* _TASK DESCRIPTION_
Work through the listing below, copying each line that carries the word "agent".

* _DATA UNDER STUDY_
+ + + +
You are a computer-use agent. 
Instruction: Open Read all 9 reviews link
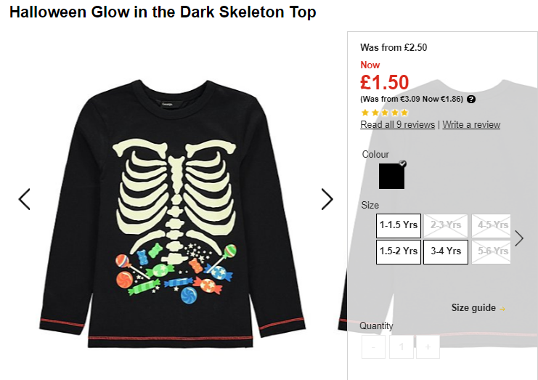point(398,124)
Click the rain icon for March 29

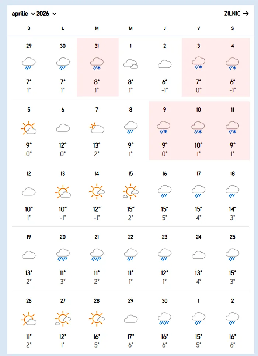(29, 63)
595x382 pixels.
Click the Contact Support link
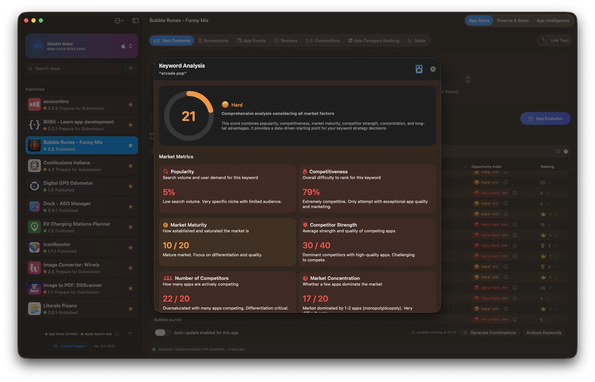coord(70,346)
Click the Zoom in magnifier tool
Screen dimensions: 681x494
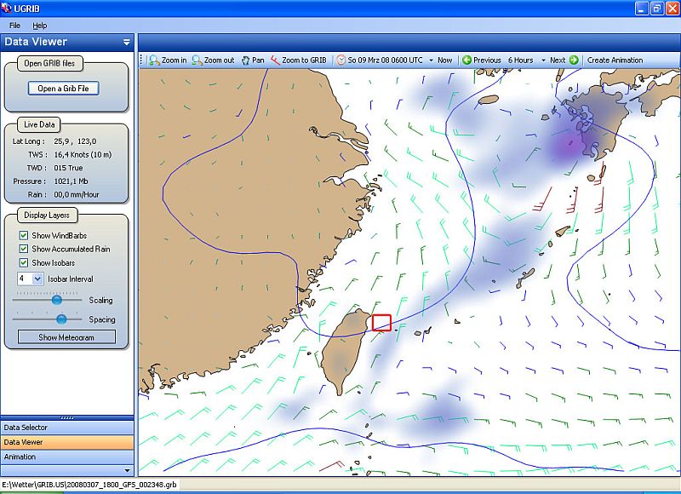pyautogui.click(x=154, y=60)
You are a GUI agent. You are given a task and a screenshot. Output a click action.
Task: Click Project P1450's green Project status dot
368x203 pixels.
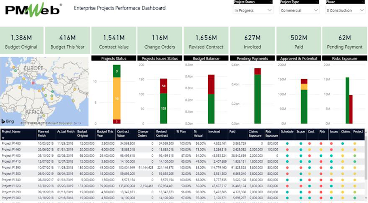pyautogui.click(x=355, y=156)
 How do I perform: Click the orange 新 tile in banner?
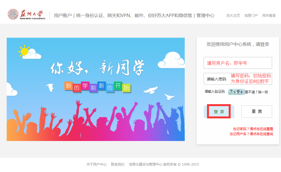click(68, 86)
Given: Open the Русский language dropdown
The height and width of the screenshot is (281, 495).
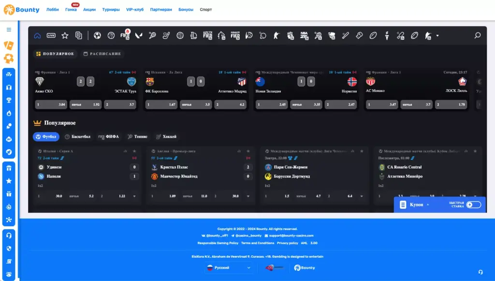Looking at the screenshot, I should [228, 267].
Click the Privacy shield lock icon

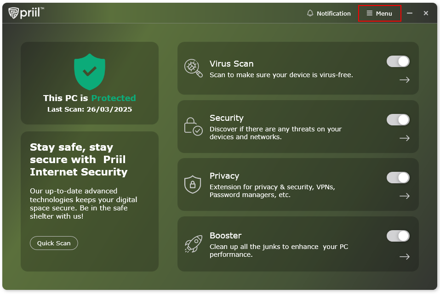click(x=193, y=184)
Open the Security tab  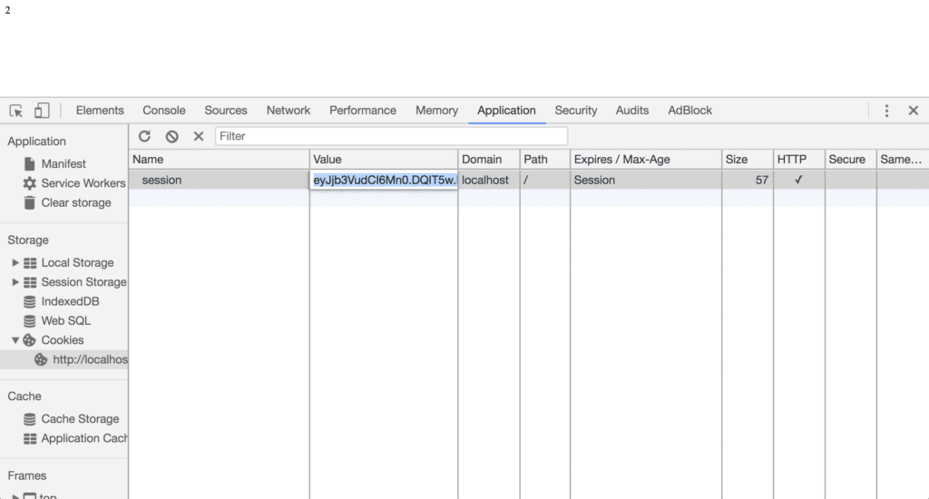tap(576, 111)
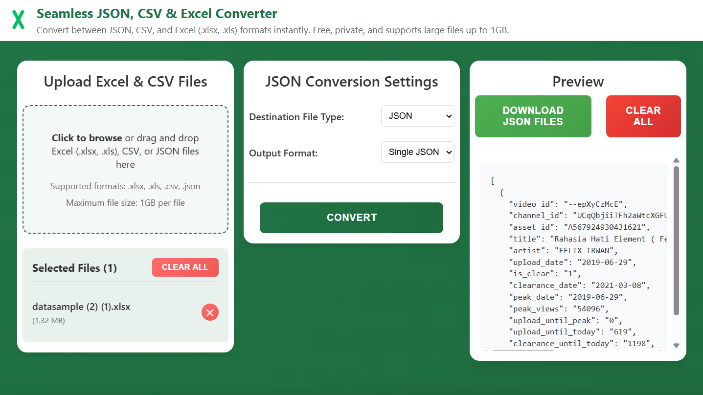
+ + + +
* _RESPONSE TO THIS EXERCISE_
You are a computer-use agent. 
You are a GUI agent. You are given a task and a screenshot. Output a click action.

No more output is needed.